• DATA SHOWN:
****************************************

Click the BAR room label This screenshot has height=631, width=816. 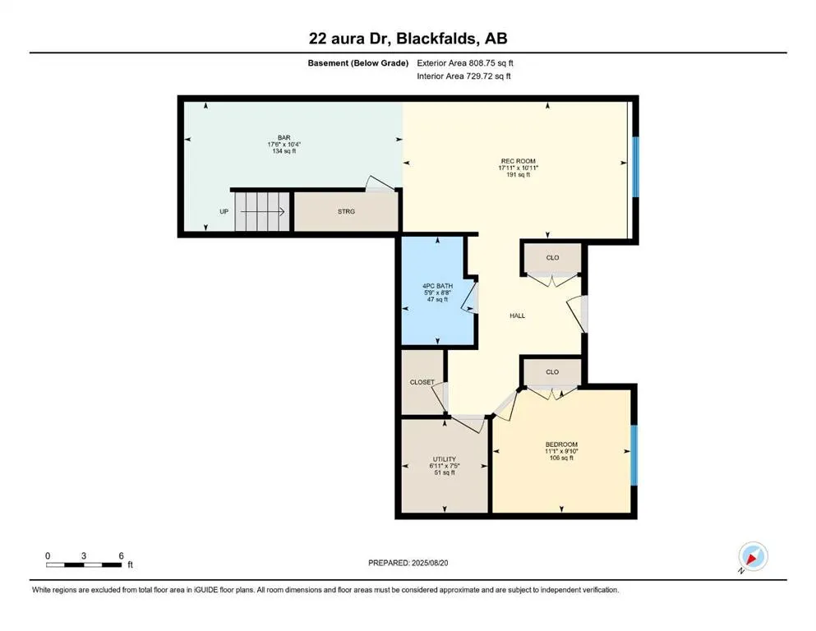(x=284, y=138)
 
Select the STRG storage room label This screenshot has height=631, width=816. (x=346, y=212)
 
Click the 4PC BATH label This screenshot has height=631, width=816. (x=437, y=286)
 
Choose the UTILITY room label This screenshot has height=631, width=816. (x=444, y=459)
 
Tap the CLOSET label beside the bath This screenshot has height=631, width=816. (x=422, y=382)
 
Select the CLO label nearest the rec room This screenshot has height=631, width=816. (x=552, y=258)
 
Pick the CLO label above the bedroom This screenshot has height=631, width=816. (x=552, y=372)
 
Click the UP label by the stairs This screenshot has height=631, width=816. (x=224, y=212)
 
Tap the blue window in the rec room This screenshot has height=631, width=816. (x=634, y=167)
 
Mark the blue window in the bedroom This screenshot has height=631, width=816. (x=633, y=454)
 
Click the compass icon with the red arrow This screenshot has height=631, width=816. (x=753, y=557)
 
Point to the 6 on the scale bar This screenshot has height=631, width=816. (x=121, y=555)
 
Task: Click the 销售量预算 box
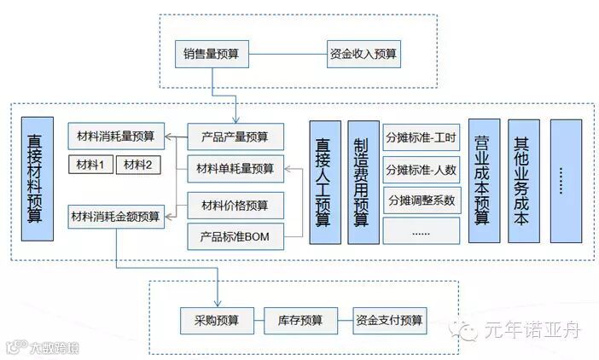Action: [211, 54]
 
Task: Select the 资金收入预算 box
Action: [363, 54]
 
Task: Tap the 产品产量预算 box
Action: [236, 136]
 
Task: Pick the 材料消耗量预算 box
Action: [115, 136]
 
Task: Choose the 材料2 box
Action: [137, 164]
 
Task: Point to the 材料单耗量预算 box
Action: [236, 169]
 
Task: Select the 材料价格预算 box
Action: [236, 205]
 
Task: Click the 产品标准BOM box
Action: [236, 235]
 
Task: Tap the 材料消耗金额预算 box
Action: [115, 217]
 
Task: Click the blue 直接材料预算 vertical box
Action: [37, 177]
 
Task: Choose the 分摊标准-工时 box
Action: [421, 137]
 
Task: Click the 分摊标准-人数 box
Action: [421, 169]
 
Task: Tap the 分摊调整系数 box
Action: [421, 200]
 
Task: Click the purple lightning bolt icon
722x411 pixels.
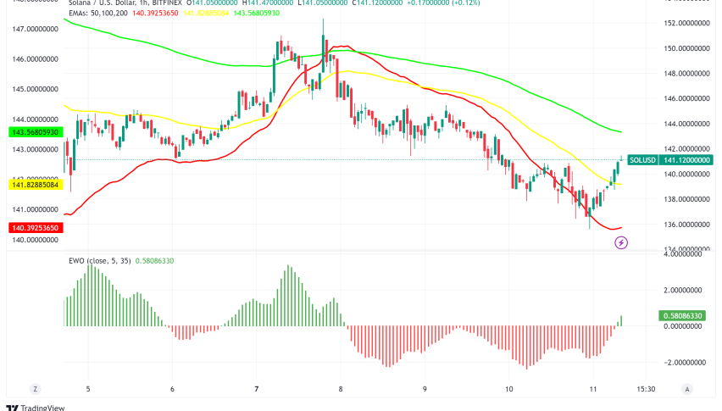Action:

****************************************

Please arrange everything from the line containing "Task: Click the 分摊标准-人数 box" down to the end of the records as a JSON list of strings, one string per line, skipping blank lines. Leave the pictures out.

[
  "Task: Click the 分摊标准-人数 box",
  "Action: [421, 169]",
  "Task: Tap the 分摊调整系数 box",
  "Action: [421, 200]",
  "Task: Click the purple lightning bolt icon",
  "722x411 pixels.",
  "Action:"
]